Intel® High Level Synthesis Compiler Pro Edition: Best Practices Guide

ID 683152
Date 4/01/2024
Public
Document Table of Contents

5. Loop Best Practices

The Intel® High Level Synthesis Compiler pipelines your loops to enhance throughput. Review these loop best practices to learn techniques to optimize your loops to boost the performance of your component.

The Intel® HLS Compiler Pro Edition lets you know if there are any dependencies that prevent it from optimizing your loops. Try to eliminate these dependencies in your code for optimal component performance. You can also provide additional guidance to the compiler by using the available loop pragmas.

As a start, try the following techniques:
  • Manually fuse adjacent loop bodies when the instructions in those loop bodies can be performed in parallel. These fused loops can be pipelined instead of being executed sequentially. Pipelining reduces the latency of your component and can reduce the FPGA area your component uses.
  • Use the #pragma loop_coalesce directive to have the compiler attempt to collapse nested loops. Coalescing loops reduces the latency of your component and can reduce the FPGA area overhead needed for nested loops.
  • If you have two loops that can execute in parallel, consider using a system of tasks. For details, see System of Tasks Best Practices.

Tutorials Demonstrating Loop Best Practices

The Intel® HLS Compiler Pro Edition comes with a number of tutorials that illustrate important Intel® HLS Compiler concepts and demonstrate good coding practices.

Review the following tutorials to learn about loop best practices that might apply to your design:
Tutorial Description
You can find these tutorials in the following location on your Quartus® Prime system:
<quartus_installdir>/hls/examples/tutorials
best_practices/ divergent_loops Demonstrates a source-level optimization for designs with divergent loops
best_practices/ loop_coalesce Demonstrates the performance and resource utilization improvements of using loop_coalesce pragma on nested loops.
best_practices/ loop_fusion Demonstrates the latency and resource utilization improvements of loop fusion.
best_practices/ loop_memory_dependency Demonstrates breaking loop-carried dependencies using the ivdep pragma.
loop_controls/ max_interleaving
Demonstrates a method to reduce the area utilization of a loop that meets the following conditions:
  • The loop has an II > 1
  • The loop is contained in a pipelined loop
  • The loop execution is serialized across the invocations of the pipelined loop
best_practices/ optimize_ii_using_ hls_register Demonstrates how to use the hls_register attribute to reduce loop II and how to use hls_max_concurrency to improve component throughput
best_practices/ parallelize_array_operation Demonstrates how to improve fMAX by correcting a bottleneck that arises when performing operations on an array in a loop.
best_practices/ relax_reduction_dependency

Demonstrates a method to reduce the II of a loop that includes a floating point accumulator, or other reduction operation that cannot be computed at high speed in a single clock cycle.

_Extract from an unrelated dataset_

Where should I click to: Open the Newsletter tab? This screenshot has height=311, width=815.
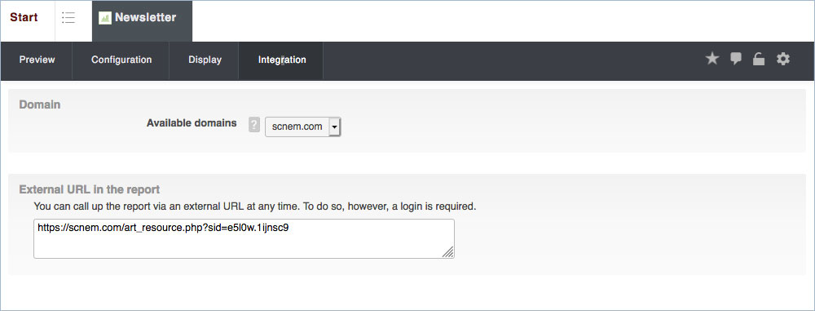coord(142,21)
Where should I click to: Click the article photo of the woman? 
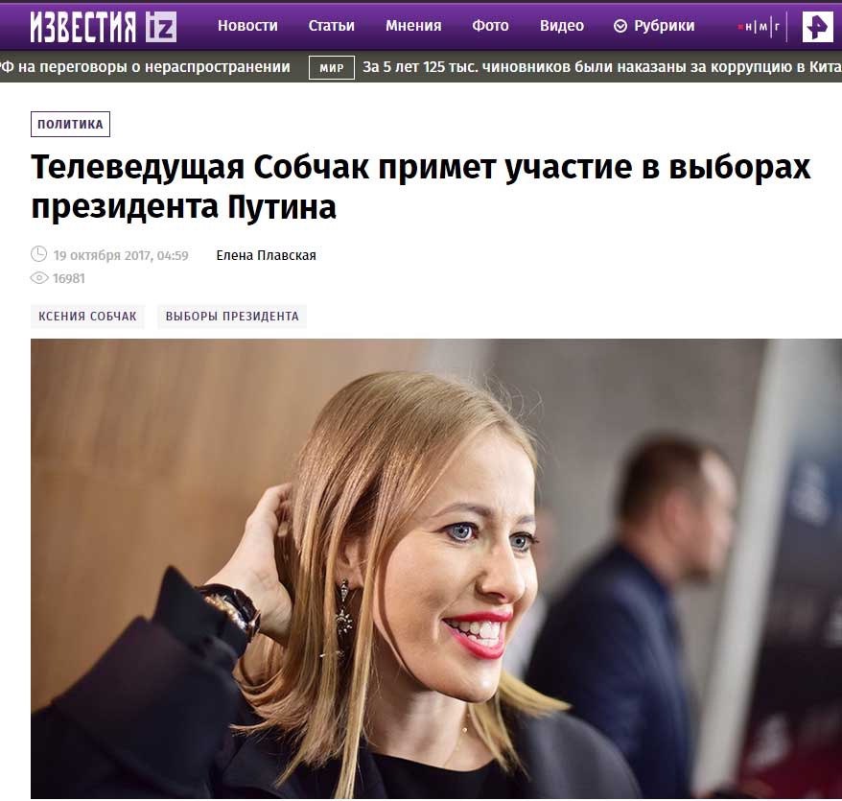(x=436, y=569)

best_practices/ remove_loop_carried_dependency Demonstrates how to improve loop performance by removing accesses to the same variable across nested loops.
best_practices/ resource_sharing_filter Demonstrates the following versions of a 32-tap finite impulse response (FIR) filter design:
  • optimized-for-throughput variant
  • optimized-for-area variant
best_practices/ speculated_iterations Demonstrates how to use #pragma speculated_iterations to control when speculated iterations are used.
best_practices/ triangular_loop Demonstrates a method for describing triangular loop patterns with dependencies.